I have no hesitation in saying that, in my view, prospecting or exploration was done, in both instances, by the two individuals who attended at the scene — Zielinski perhaps being less sophisticated and Cohen more academically trained, but both experienced in field work. The appellant, in my view, has overcome one aspect of the requirement of the Act by satisfying me that “prospecting” did take place, or that “exploration” did take place, as envisaged by subsection 83(3) of the Act. When the Courts have said that staking alone is not sufficient, they have not meant that prospecting can take place without staking, because staking is an integral part of the prospecting operation and leads to the registration and ownership of the property to be worked.
The second requirement of subsection (3) of section 83 is that:
(3) An amount that would otherwise be included in computing the income for a taxation year of a person* [1] who has, either under an arrangement with the prospector made before the prospecting, exploration or development work or as employer of the prospector, advanced money for, or paid part or all of, the expenses of prospecting or exploring for minerals or of developing a property for minerals, shall not be included in computing his income for the year if it is the consideration for
(a) an interest in a mining property acquired under the arrangement under which hey [2] made the advance or paid the expenses, or, if the prospector was his employee, acquired by him through the employee’s efforts, . . .
Therefore, to succeed on the second requirement of subsection 83(3), the appellant company, in order for it to be exempt, must show that it had an arrangement with Cohen prior to the performance of the work or the prospecting (I can now refer to it as such).
I disregard Zielinski at this time because, in the evidence, he indicated that he had never heard of the appellant company. Cohen, on the other hand, was used to dealing with individuals and corporations and seldom knew where the claims would end up.
There is no mention whatsoever of this arrangement in any of the dealings of the appellant corporation until we get to the resolution of the board of directors, dated December 17, 1960, which is respondent’s Exhibit 2. This authorizes, after the event, the payment and transfer of the mining claims.
It is urged upon me that Shulman was the agent of the company and that it was at all times intended, as indicated by inference in the evidence, that the shares would eventually end up in one of his many corporations. He was not available to give evidence because, as I recall, he was out of the country, so I cannot speculate on what his evidence would have been. However, I am able to draw inferences, where such inferences are based on fact and not on conjecture, from the record in the transcript of evidence.

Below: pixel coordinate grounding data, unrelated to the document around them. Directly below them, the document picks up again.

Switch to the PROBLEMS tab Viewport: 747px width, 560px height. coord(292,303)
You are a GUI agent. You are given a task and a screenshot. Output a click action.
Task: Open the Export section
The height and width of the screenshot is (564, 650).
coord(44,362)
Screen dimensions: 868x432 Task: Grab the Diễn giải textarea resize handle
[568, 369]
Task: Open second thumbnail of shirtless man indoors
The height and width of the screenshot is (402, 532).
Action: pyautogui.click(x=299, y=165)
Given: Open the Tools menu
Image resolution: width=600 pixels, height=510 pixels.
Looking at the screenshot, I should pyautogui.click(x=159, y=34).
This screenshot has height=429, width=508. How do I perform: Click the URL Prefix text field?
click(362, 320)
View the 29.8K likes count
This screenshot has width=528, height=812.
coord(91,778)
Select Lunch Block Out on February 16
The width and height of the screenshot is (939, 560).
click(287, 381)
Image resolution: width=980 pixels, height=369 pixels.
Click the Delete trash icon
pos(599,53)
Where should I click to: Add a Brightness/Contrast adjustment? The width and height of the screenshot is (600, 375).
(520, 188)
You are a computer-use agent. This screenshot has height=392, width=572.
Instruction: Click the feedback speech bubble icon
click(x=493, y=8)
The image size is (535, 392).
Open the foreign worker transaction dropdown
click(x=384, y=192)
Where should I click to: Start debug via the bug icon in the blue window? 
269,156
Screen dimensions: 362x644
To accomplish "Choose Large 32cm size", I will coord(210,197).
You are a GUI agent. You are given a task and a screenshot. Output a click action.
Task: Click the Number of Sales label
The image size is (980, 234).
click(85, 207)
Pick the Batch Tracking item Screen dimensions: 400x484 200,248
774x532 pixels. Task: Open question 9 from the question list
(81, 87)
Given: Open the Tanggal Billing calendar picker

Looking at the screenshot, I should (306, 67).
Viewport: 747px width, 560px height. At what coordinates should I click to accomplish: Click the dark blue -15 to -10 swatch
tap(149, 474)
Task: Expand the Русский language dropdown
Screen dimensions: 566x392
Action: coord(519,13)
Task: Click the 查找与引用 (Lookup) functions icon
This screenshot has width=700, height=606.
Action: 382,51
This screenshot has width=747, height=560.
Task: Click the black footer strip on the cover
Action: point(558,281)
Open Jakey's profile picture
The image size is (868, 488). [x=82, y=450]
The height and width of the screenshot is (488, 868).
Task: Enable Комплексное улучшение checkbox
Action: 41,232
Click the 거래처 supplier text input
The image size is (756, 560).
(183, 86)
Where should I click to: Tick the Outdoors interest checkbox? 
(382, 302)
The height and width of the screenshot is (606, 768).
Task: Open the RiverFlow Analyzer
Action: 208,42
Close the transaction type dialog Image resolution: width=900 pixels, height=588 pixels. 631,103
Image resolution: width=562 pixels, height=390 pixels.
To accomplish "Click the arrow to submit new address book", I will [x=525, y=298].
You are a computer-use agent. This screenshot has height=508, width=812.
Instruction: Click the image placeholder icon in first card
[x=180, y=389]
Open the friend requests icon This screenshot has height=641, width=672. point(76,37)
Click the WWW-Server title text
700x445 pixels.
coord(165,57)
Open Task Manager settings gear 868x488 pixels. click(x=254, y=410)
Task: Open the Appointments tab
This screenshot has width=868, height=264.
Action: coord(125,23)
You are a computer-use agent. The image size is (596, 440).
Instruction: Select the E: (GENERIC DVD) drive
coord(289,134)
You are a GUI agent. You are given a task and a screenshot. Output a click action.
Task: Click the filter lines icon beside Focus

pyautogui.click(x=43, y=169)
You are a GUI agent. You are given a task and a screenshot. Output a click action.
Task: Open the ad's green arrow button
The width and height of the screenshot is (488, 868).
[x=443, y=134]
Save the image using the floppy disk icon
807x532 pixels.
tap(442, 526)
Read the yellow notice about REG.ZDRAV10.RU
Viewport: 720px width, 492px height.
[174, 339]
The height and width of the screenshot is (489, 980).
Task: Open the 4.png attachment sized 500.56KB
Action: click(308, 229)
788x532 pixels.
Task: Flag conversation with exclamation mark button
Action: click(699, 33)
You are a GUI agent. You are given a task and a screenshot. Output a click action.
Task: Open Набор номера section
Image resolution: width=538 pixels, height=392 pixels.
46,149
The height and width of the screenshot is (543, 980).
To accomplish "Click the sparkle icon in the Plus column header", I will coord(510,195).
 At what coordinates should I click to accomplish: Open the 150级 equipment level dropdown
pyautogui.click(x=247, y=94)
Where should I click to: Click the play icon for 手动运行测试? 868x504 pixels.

I have read the evidence in great detail, and I find nothing in the line of fact that would allow me to infer that the appellant company was the person who made the arrangement — or the corporation that made the arrangement — with Cohen as contemplated by subsection 83(3). In my view, to do so would be speculative conjecture and not a judicial inference based on the facts and, as I said at the outset, in order to have the advantage that is conferred by subsection (3) of section 83 of the Act, an appellant taxpayer must fit entirely within its requirements.
In my view the appellant company has failed on the second aspect of the dual requirement, and therefore the appeal must fail and the assessment of the Minister is reaffirmed.
Appeal dismissed.
*Which includes a corporation.
fMeaning an individual or a corporation.